WHAT TO EXPECT IN RECOVERY FROM AN EATING DISORDER + Have breakfast (pancakes duh) with me 🙂

A residential eating disorder is a supportive, safe place where a person with an eating disorder can go to heal. During treatment, the person is surrounded by a support network of therapists, recovered staff and peers. This support is nurturing and helps the person heal.

After residential or intensive treatment ends, many people leaving treatment feel overwhelmed by the transition back to daily life. They are not sure what to expect in anorexia nervosa recovery. Many people in recovery wonder if they will be able to maintain the progress that they have made. They might worry about whether or not they will be able to talk to someone when they feel overwhelmed. These thoughts are normal.

Fortunately, there are some things that a person can do after anorexia nervosa recovery to maintain the gains that they have made in residential or intensive treatment. Here are some things to help life after anorexia nervosa recovery go smoothly.

Ping Down A Level In Eating Disorder Treatment

If you do go through formal treatment, there are levels of treatment.

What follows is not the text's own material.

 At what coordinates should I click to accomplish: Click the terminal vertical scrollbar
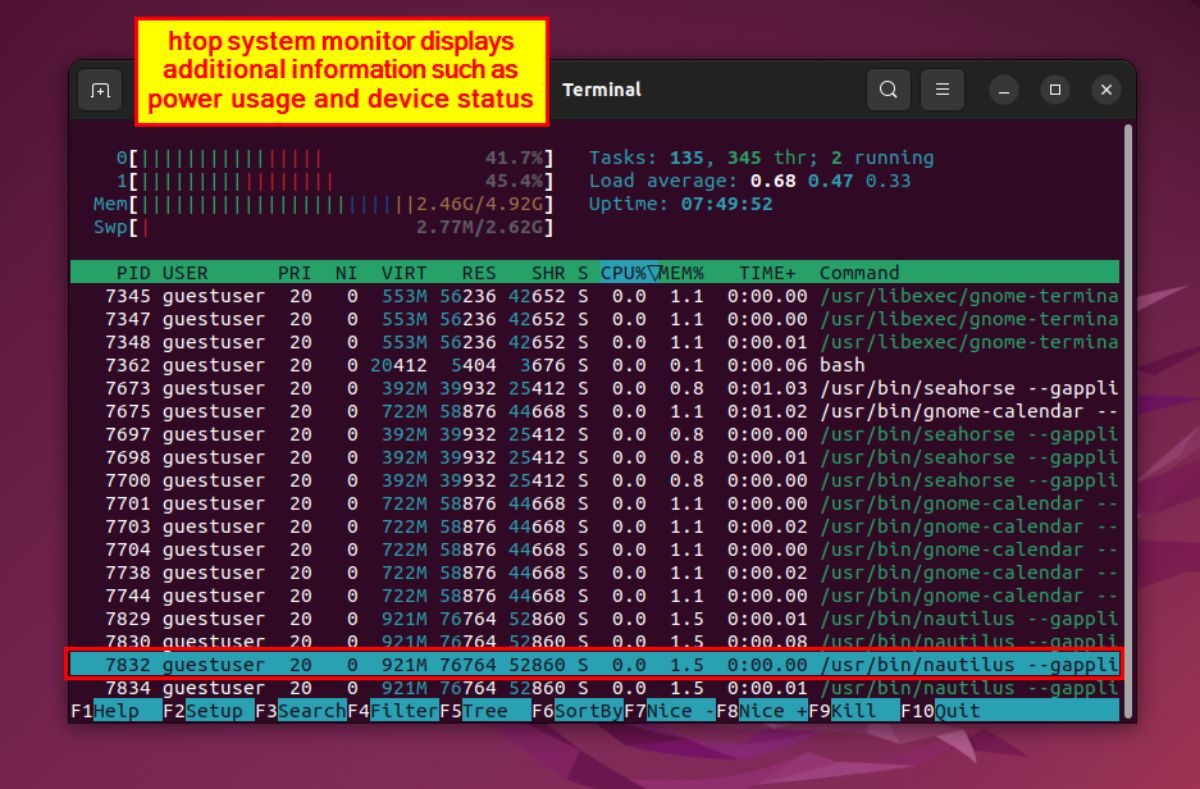pyautogui.click(x=1129, y=400)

You may stay at a treatment facility 24/7, then move down to a day treatment program, then only go two or three days a week. Every time you move down a level, you get back more of your independence, and more chances to prove to yourself that you can do recovery.

What Is The Refeeding Process

The refeeding process is necessary when an undernourished individual increases their caloric intake after consuming little to no food for a prolonged period of time. In your childs eating disorder recovery, the refeeding process is very important because it helps to repair the damage that has occurred to your childs body as a result of their eating disorder. The general guidelines of the refeeding process for an individual living with an eating disorder can be found below. However, it is important to remember that the process must be tailored to each individuals unique needs.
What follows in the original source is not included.